*Source extract*
By now it has become clear that Reality+ (the book, not the idea) is to be placed in the field of analytic philosophy (although Chalmers himself does not tell us this until p. 370). It's all about language, it's all about how we handle concepts until they fit our purposes. And if it doesn't fit now, it will fit later, or maybe it wasn't a good concept to begin with. While Chalmers certainly provides insight into many striking thought experiments that prove the necessity of philosophical inquiry in general as well as the philosophical aspects of technology use, we unlearn reality along the way.

As consistently as he asserts that the real is not the opposite of the virtual, another juxtaposition creeps into the book without really being questioned – the virtual versus the physical: “Instead of talking about the ‘real world’, we should talk about the ‘physical world’ or the ‘nonvirtual world’” (Chalmers 2022, page 187 ). One could argue for the physicality of digital objects, for example by pointing to the hardware that comes with them, but let's just not, for now. At one point, Chalmers casually writes: “Either way, digital entities and nondigital entities are quite different things” (Chalmers 2022, page 118 ). And maybe, in the end, that’s all we needed to hear. Let them be as real as they want! They’re still different. Maybe reality is not the concept that leads us to the answer that we need.

To get to the questions in the first place, it might be worth taking a look at those virtual reality settings that can be experienced as such, where the users actively operate a headmounted display to consciously enter (and leave) an immersive, interactive and computergenerated environment. If we meet up in a virtual room to chat, to play, to make music, to simply be together in some way, we quickly realie that it’s possible. We can actually do things together, we are there together and we can have real conversations and make real friends. But it's different, right? And why is that? Will it stop being different if (big if!) we upload our minds, if we choose to actually consciously enter a perfect simulation for good (assuming we are not already in one)?

*Written instruction 1*
Please turn the records starting at the line containing "You are a computer-use" and ending at the end of the records into a numbered list, with blank lines omitted and the pictures left out.
*Written instruction 2*
Carry on the passage about Chalmers's Reality+ beyond its last sentence.

*Material provided*
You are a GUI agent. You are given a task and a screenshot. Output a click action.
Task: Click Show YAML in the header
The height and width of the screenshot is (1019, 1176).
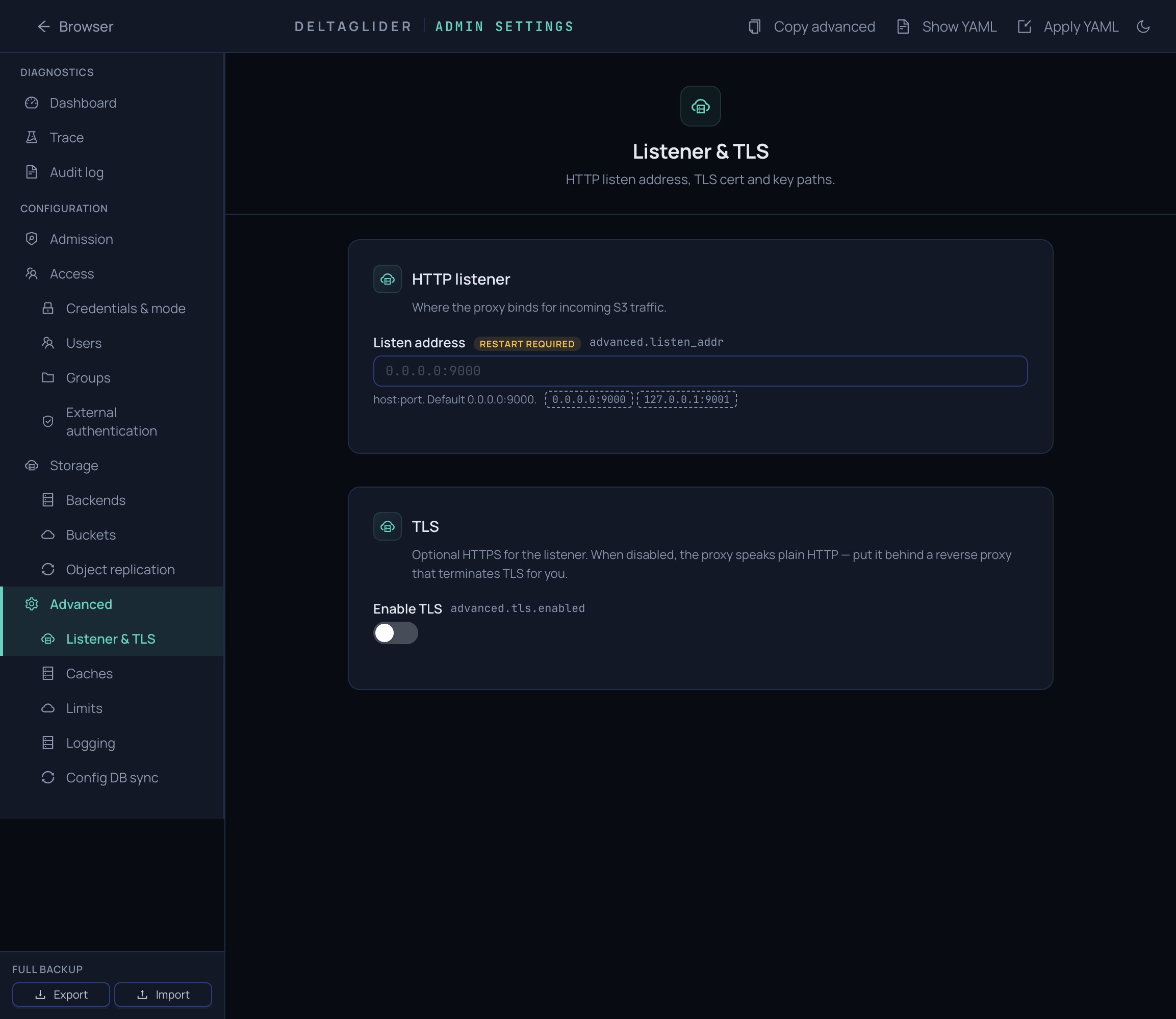click(947, 27)
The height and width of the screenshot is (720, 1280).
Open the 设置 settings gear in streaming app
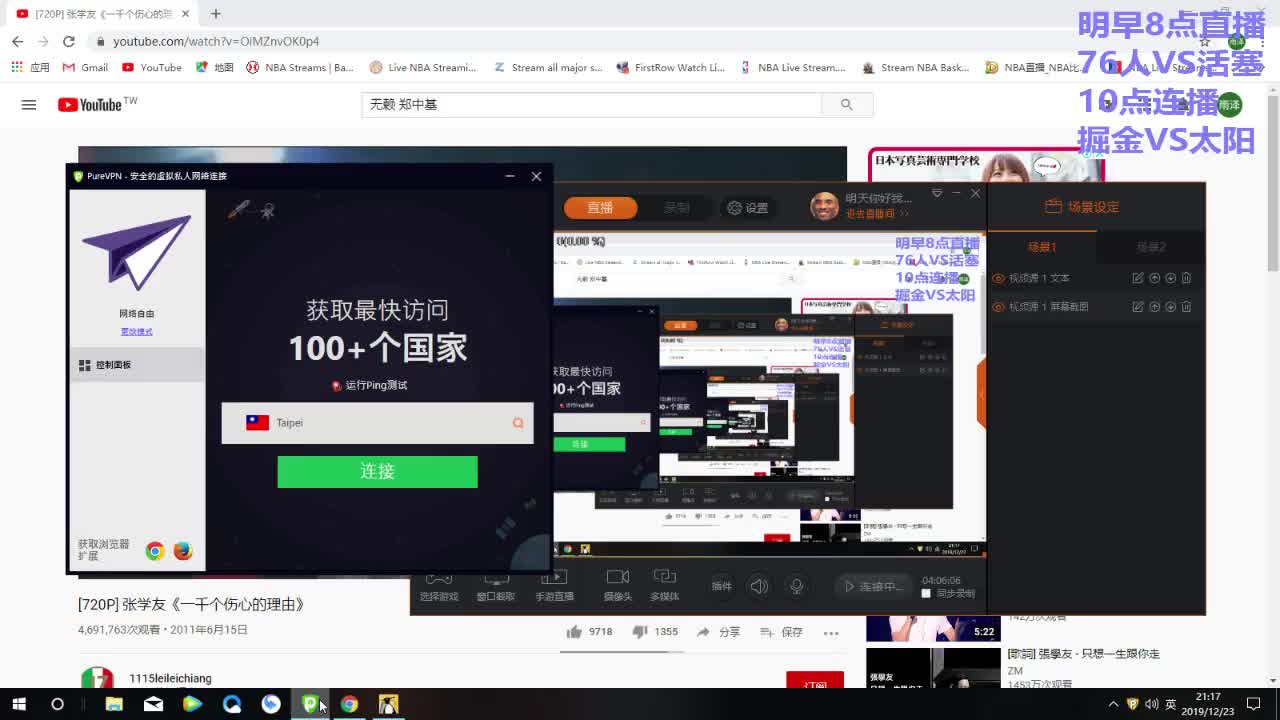pos(748,208)
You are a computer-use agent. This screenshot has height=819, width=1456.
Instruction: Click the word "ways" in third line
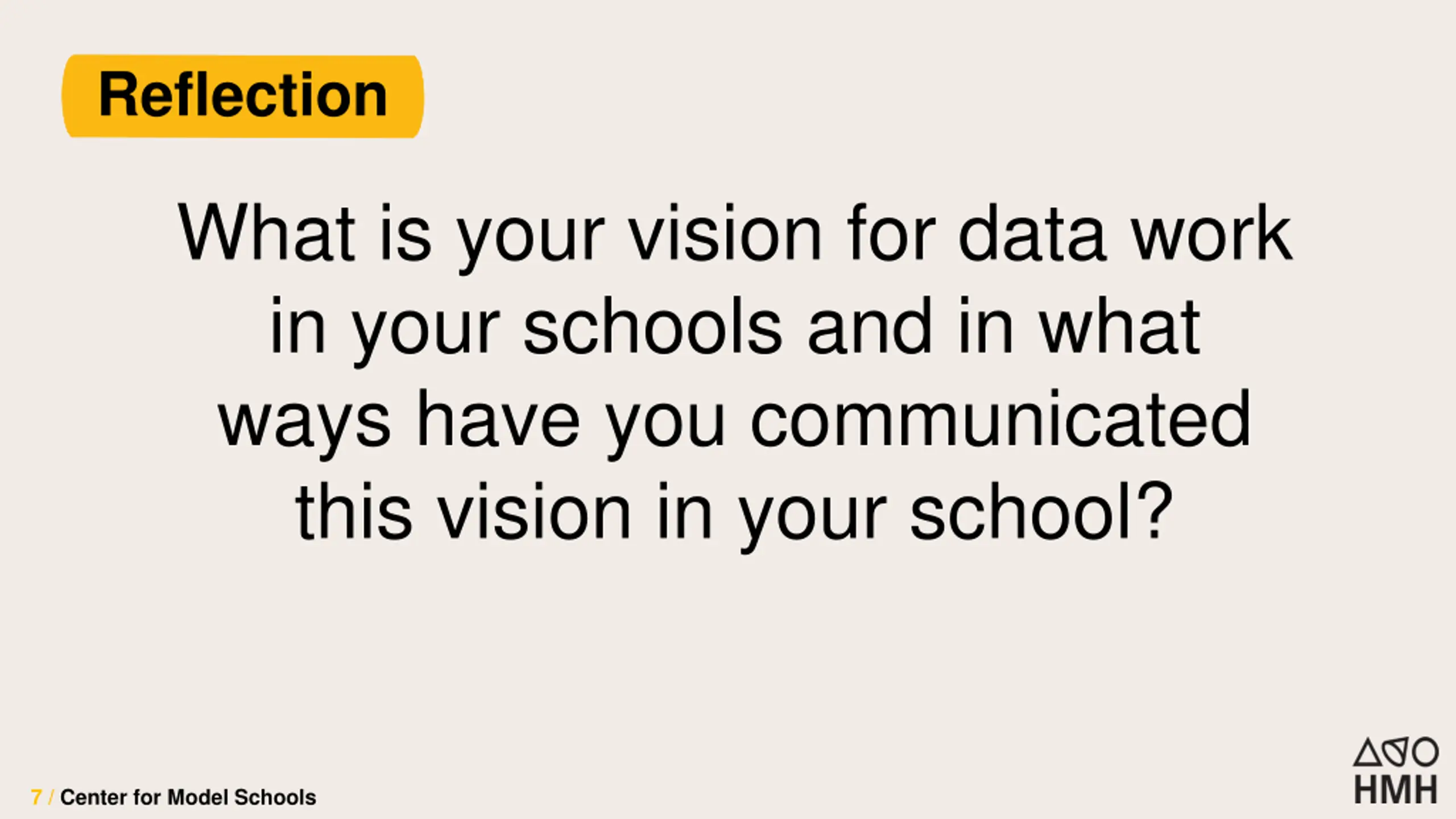click(304, 424)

*Written response 1*
1. You are a computer-use agent. This screenshot has height=819, width=1456.
2. Instruction: Click the word "ways" in third line
3. click(304, 424)

*Written response 2*
It is pretty clear that virtual reality experiences are physical experiences. On the one hand, we're physically using the technical equipment, we're moving around, there's haptic feedback from the controllers, we get something from the experience. On the other hand, in many virtual environments there is or can be a virtual body that we inhabit, that we control, that we are. This body is real. It's also obviously a different body from our physical body. And it's a body with which we can meet people. And within virtual reality, in front of a virtual other with a virtual body like mine, the question is not: are they real? but what can they do to us and what can we do to them?

If birth and death as we know them do not (yet) play a role in virtual reality, and if it is not clear that we need them to make our lives meaningful (Chalmers 2022, page 325 ), then we need to reevaluate what it means to be vulnerable in front of each other.

Bibliography

Chalmers, David J. 2022. Reality+. Virtual Worlds and the Problems of Philosophy. New York: W. W. Norton & Company.